Site Server is a complex product with a steep learning curve and numerous customization features. You need to use the software repeatedly to fully understand its options. After using the software for about 60 hours, I grasped the basics and some of Site Analyst's and Usage Analyst's more sophisticated features. I didn't fully explore Site Analyst or Usage Analyst, but I noted some needed improvements for the next version.

The cyberbolic view for large maps needs some fine-tuning. You need a delicate touch to properly line up the dynamic view to expose objects that are many levels deep. Viewing multiple links is difficult, even on a 17" monitor after tweaking the node distance to fit information on the screen. When the node distance is close, the labels overlap and are unreadable. Increasing the node distance reduces the number of objects Site Server displays. The software doesn't display flyover labels long enough for you to read them, especially when an object is many levels deep in the hierarchy.

Site Server also needs an option to concurrently map multiple sites or import multiple log files. Currently, a site map or log import ties up the window until the operation completes. Importing my 204MB log file tied up the screen for 31 minutes.

Another problem is that when you delete a site from Server Manager in the Import Module, you can still select the site in the Analysis Module. You obviously can't analyze a site you've deleted, so you shouldn't be able to select it.

Finally, I couldn't figure out how to report on each visitor's unique address. I suspect Site Server offers this feature, but I didn't spend a lot of time digging for it.
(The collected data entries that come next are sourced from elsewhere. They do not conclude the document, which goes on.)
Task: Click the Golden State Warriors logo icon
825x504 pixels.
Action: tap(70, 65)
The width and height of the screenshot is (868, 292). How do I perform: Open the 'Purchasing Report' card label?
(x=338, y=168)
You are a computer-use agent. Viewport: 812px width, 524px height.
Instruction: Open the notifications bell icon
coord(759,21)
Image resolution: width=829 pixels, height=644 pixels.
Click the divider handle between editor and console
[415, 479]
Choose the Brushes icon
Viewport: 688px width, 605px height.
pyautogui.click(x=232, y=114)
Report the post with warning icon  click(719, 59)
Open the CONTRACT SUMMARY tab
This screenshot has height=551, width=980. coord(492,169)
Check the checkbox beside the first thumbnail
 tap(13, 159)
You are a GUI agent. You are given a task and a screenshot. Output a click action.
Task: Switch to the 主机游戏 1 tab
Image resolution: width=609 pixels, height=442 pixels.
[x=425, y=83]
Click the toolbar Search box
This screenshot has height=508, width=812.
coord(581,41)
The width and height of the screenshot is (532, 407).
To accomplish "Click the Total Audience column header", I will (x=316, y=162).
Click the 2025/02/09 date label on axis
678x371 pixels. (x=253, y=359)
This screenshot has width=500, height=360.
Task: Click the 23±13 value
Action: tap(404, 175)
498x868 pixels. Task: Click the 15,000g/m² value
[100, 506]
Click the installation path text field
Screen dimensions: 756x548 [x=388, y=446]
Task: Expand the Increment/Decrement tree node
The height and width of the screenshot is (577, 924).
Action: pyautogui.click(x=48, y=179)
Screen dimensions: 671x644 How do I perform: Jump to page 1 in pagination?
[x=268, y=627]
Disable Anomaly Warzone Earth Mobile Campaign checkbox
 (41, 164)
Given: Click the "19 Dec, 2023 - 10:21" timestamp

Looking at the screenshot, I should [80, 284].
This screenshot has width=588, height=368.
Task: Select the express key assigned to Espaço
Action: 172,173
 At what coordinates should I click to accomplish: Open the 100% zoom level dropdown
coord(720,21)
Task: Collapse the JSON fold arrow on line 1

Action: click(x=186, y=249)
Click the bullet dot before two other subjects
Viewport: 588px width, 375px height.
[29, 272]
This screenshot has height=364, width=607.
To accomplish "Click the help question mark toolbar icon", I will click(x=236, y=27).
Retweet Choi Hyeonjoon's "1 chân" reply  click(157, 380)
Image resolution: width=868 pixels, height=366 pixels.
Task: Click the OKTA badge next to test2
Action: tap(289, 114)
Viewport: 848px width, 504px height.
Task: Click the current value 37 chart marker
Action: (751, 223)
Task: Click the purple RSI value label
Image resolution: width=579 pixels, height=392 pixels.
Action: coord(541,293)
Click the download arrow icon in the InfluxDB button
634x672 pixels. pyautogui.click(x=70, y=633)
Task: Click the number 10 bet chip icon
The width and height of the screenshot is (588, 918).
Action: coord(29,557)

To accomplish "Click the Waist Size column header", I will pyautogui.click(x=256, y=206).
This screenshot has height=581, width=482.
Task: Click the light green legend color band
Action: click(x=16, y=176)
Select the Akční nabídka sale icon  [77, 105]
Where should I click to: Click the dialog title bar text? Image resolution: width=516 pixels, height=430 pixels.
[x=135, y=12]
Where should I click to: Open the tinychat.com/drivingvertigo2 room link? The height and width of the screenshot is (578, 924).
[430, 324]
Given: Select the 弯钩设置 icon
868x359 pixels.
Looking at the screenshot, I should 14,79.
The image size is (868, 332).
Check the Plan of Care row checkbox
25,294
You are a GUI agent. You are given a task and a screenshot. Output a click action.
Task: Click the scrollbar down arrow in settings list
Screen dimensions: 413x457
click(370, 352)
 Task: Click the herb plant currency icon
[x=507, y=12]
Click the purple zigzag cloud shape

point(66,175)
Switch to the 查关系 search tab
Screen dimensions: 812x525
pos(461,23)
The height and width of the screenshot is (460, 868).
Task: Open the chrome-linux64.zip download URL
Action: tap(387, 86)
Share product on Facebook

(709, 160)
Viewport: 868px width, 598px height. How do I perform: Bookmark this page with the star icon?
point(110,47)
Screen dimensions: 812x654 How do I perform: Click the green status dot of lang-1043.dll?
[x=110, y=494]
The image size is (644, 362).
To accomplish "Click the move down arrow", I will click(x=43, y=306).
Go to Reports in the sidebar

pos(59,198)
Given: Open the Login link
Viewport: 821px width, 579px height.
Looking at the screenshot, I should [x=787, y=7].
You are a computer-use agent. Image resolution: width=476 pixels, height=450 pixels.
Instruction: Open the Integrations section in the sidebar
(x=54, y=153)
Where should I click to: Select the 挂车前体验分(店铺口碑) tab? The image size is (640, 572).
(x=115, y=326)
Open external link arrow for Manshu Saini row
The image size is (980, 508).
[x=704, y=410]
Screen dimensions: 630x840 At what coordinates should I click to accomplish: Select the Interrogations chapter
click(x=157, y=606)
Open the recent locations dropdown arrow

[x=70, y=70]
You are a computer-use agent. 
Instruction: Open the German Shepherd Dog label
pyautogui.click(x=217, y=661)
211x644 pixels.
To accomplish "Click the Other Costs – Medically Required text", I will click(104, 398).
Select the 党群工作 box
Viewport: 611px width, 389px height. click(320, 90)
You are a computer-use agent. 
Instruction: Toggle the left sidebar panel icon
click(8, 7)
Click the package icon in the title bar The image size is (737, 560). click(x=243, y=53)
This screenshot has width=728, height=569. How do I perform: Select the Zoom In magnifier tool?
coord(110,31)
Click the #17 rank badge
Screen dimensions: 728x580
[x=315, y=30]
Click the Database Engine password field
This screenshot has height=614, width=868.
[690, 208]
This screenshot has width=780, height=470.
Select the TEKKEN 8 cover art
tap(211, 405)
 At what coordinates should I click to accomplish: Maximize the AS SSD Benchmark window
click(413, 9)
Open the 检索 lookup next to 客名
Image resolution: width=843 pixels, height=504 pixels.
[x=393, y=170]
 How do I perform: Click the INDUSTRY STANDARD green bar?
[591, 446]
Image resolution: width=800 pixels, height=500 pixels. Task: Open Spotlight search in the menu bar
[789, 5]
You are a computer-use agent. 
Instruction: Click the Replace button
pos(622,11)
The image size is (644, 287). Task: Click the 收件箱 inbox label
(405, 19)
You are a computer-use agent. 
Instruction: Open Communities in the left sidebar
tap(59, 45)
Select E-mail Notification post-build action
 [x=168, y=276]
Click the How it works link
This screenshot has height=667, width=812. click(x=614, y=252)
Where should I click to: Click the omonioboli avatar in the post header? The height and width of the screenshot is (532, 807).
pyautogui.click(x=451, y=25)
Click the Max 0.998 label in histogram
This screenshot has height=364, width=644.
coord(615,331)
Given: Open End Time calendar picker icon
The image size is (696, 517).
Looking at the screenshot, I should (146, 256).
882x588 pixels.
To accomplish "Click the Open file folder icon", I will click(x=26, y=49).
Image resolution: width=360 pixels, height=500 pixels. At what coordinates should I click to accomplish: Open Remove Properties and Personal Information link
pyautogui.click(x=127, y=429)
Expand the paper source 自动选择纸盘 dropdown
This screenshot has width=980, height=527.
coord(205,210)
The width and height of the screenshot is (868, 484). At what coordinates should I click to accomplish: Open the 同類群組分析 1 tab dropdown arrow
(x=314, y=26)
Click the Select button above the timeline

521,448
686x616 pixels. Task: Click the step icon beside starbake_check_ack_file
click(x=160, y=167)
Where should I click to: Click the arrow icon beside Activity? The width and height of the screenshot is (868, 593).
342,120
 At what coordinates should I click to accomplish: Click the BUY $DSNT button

Overall, Site Server is a useful product that helps you maintain good onsite and offsite links. In the cyberbolic view, the software automatically updates the link dialog box as you move from object to object. This feature saves you time because you don't have to continually open new dialog boxes. Different sites typically want different information, and Site Server's canned reports give you a convenient template for generating new reports. If you want nonstandard usage information or simply like treasure hunting on Web sites, you'll want to consider Site Server.